Last but not least Robert Hodges from VMWare came out to talk about the cloud.  He talked about how VMWare is looking to build a public cloud that better integrates with private clouds that Enterprises already have.  The talk was basically a overview of the features of the newest version of VMWare.

Performance Birds of a Feather – Percona Live 2015

This session was a talk with Rick James where we just talked about performance issues we in the audience were interested in.  ( My Notes are:

  • Start with InnoDB buffer pool at 70% of memory unless really small VM
  • Partitioning should not be done for performance
  • Stored procedures can provide better performance over views
  • If you are replicating then break up your deletes into small batches
  • We talked about ways to create shards to minimize impact
  • Slow Query log at 2 seconds or less and use pt-query-digest to analyze
  • Batch your inserts to have one insert statement with up to a 1,000 rows to add
  • For Galera you can make an argument that you can run innodb to 0 or 2 because a node can be rebuilt with SST
  • You can use INFORMATION_SCHEMA tables to build a blocking chain
  • subqueries can be poor performing because the optimizer is not smart enough to handle them
  • Try your best to turn them into a join unless you have a group by in the subquery to limit the rows
  • Also can create a temp table in memory and join to it instead of a subquery

I need to grab Rick’s information on Galera for developers.

Scaling MySQL in the cloud with Vitess and Kubernetes – Percona Live 2015

Scaling MySQL in the cloud with Vitess and Kubernetes” by Anthony Yeh from Google.  He works on the YouTube team at Google.  The talk was basically how they use Vitess and their container platform (Kubernetes).  Vitess provides

  • Performance
  • Protection
  • Monitoring/Analysis
  • Mangement
  • Sharding

It sits between the application and database layer. It leverages a vtgate which abstracts the data layer and what shard to go get the information from.  Can separate live traffic from analytic traffic.  Vitess can cache based on primary key identified rows.  This is different from the block caching performed by MySQL.  Vitess will kill poorly performing queries automatically to avoid replicating bad queries.  It performs transparent rerouting.  It also performs live resharding.
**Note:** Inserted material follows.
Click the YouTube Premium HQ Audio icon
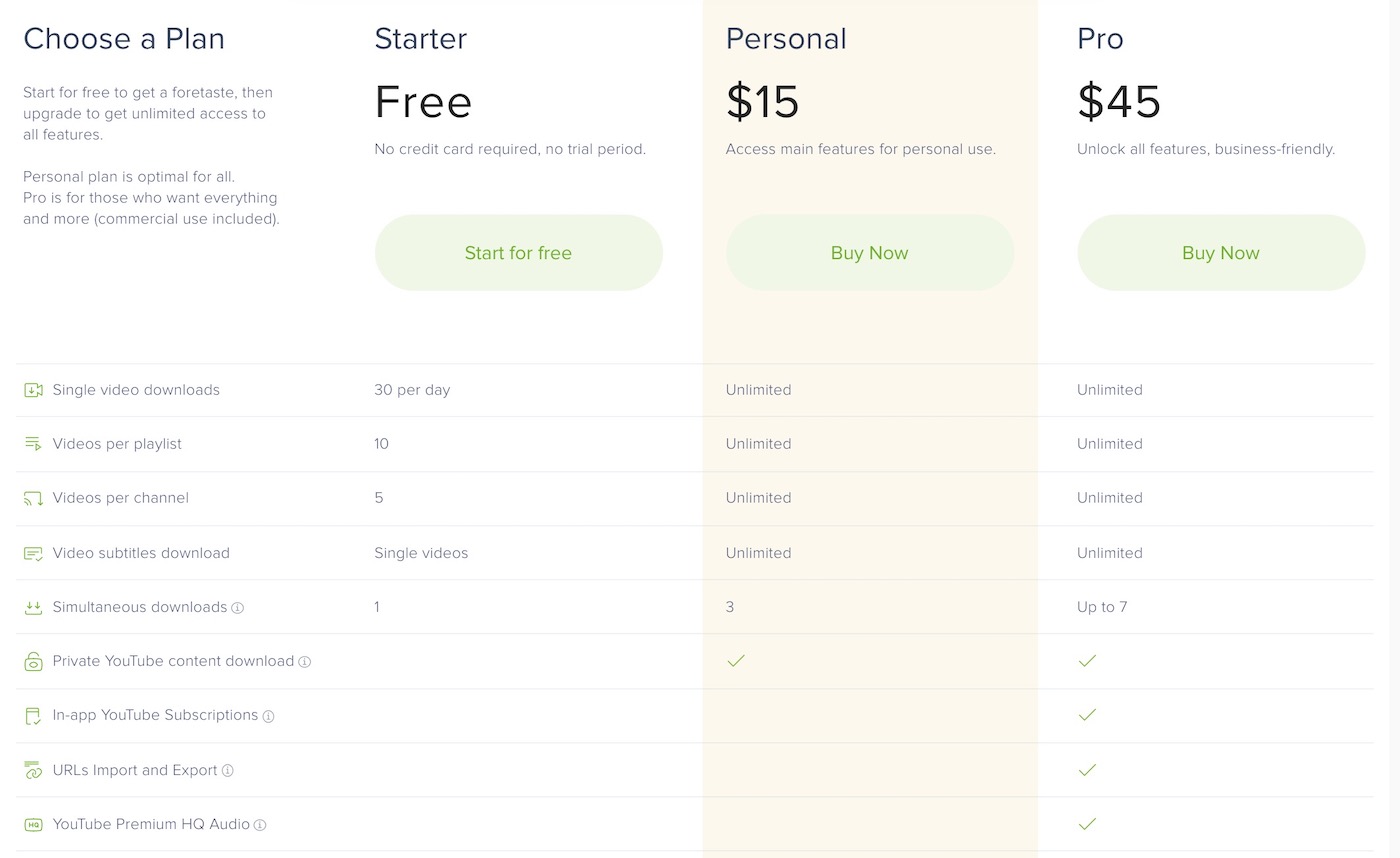33,825
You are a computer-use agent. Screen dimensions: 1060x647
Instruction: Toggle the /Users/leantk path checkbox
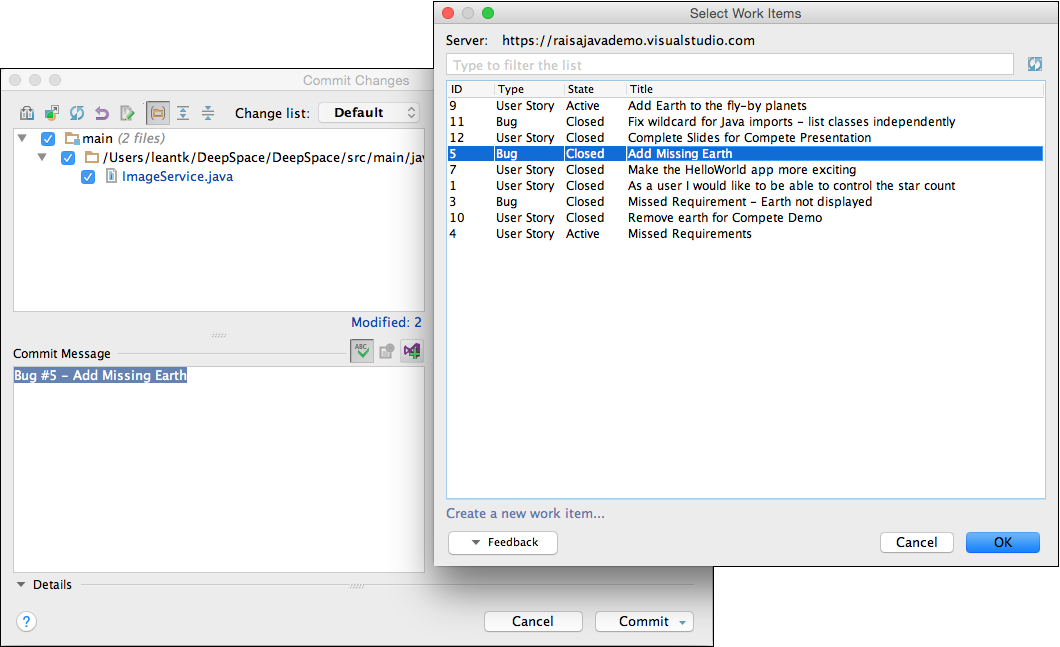pos(68,158)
Vitess is a container cluster.  Kubernates is a Container Cluster OS built on top of Docker.  For more info see  Looks very promising and will need to see how this fits with Trove.

Sharding, horizontal and vertical scaling – Percona Live 2015

In “Sharding, horizontal and vertical scaling“, Tom Christ from Tumblr discussed sharding for scale.  He discussed scale dimensions of read, write, and size.  While challenges are often specific to data sets and/or applications, there are ways to categorize and reason about them.  Read challenges include query complexity, query volume, and buffer pool effectiveness.  To fix read issues you can scale horizontally with replica fanout, or you can add caching.  You can also scale vertical with bigger servers, or leverage smaller concurrent queries.

He discussed the options for write and size scaling and this is where sharding comes into help.  He discussed the trade off between costs, complexity, write amplification, and concurrency when deciding how to scale and if sharding should be part of your solution.  Tom discussed the types of sharding lookup, range, and  mod sharding.  He also went over forms of caching: key/value (memcache) and structured (redis).

All in all a good overview of issues with scale and how sharding and cache can help and the pitfalls.